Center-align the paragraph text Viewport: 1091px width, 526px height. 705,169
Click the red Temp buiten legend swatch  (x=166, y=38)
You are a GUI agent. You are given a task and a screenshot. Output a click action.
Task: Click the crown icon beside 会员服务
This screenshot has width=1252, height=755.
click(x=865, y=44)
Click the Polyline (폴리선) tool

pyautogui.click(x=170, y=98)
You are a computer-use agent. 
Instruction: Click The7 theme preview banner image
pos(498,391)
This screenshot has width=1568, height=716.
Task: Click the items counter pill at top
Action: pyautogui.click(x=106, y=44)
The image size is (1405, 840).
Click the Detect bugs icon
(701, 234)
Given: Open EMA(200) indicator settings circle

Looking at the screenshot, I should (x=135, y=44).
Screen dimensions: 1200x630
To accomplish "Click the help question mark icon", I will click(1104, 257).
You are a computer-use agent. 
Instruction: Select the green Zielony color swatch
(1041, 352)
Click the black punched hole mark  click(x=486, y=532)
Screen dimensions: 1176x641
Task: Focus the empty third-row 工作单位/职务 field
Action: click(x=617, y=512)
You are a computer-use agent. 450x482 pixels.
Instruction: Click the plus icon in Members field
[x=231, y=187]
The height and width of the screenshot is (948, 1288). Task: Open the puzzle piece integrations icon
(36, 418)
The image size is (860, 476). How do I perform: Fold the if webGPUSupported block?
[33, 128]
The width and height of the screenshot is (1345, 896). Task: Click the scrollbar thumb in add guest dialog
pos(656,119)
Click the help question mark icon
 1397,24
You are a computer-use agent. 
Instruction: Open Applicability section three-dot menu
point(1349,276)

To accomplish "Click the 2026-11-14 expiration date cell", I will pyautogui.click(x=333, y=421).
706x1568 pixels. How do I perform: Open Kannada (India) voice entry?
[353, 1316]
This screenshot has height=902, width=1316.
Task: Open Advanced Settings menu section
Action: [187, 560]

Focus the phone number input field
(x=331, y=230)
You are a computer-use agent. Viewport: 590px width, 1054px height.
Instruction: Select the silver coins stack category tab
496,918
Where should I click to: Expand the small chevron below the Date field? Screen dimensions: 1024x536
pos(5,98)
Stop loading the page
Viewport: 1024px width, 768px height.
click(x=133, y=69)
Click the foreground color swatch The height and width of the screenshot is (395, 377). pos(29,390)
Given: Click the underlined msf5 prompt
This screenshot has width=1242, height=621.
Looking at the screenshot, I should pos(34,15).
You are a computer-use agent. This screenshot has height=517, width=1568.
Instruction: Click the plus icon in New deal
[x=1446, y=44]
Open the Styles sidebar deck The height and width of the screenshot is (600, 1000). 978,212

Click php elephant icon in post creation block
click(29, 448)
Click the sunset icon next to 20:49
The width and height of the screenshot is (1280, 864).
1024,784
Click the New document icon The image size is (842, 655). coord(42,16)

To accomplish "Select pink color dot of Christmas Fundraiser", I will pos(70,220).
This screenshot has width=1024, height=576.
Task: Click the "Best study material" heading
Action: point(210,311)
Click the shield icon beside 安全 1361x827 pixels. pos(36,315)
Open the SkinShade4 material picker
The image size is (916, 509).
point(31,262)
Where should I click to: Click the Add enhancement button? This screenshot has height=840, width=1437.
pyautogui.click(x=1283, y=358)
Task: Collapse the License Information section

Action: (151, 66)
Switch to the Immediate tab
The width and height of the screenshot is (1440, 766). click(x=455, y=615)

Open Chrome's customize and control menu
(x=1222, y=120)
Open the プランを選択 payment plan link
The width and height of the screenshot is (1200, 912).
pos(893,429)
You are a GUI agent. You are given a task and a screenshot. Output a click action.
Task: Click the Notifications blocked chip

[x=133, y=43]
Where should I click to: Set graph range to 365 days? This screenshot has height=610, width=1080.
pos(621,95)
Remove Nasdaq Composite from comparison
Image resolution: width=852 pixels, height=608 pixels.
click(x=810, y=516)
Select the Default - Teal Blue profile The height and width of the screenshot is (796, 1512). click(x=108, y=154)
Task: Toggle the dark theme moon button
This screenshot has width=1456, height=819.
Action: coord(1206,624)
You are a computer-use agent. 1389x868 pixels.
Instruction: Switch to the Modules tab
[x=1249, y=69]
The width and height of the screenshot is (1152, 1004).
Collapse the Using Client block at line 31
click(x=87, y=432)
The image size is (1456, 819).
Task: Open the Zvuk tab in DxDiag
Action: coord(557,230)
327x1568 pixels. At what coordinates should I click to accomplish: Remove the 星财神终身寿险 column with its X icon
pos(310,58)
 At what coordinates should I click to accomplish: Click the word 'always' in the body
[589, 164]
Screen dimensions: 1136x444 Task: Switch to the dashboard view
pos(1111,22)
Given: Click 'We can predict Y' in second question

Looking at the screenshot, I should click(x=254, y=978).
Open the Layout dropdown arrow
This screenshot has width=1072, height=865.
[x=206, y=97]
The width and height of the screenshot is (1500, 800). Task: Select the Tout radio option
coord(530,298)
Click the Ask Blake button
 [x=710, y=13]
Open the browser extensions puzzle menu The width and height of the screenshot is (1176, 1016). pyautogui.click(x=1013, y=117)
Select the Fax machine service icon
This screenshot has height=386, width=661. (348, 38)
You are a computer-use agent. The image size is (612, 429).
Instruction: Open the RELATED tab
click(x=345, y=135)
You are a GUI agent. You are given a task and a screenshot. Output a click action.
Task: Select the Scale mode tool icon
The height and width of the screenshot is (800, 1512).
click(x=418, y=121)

────────────────────

## WHAT NEEDS TO BE DONE
Return the lines from the one containing "I will pos(70,220)." through the one containing "pos(893,429)", both included, exactly as they appear in the records above.

## THE RESULT
To accomplish "Select pink color dot of Christmas Fundraiser", I will pos(70,220).
This screenshot has width=1024, height=576.
Task: Click the "Best study material" heading
Action: point(210,311)
Click the shield icon beside 安全 1361x827 pixels. pos(36,315)
Open the SkinShade4 material picker
The image size is (916, 509).
point(31,262)
Where should I click to: Click the Add enhancement button? This screenshot has height=840, width=1437.
pyautogui.click(x=1283, y=358)
Task: Collapse the License Information section

Action: (151, 66)
Switch to the Immediate tab
The width and height of the screenshot is (1440, 766). click(x=455, y=615)

Open Chrome's customize and control menu
(x=1222, y=120)
Open the プランを選択 payment plan link
The width and height of the screenshot is (1200, 912).
pos(893,429)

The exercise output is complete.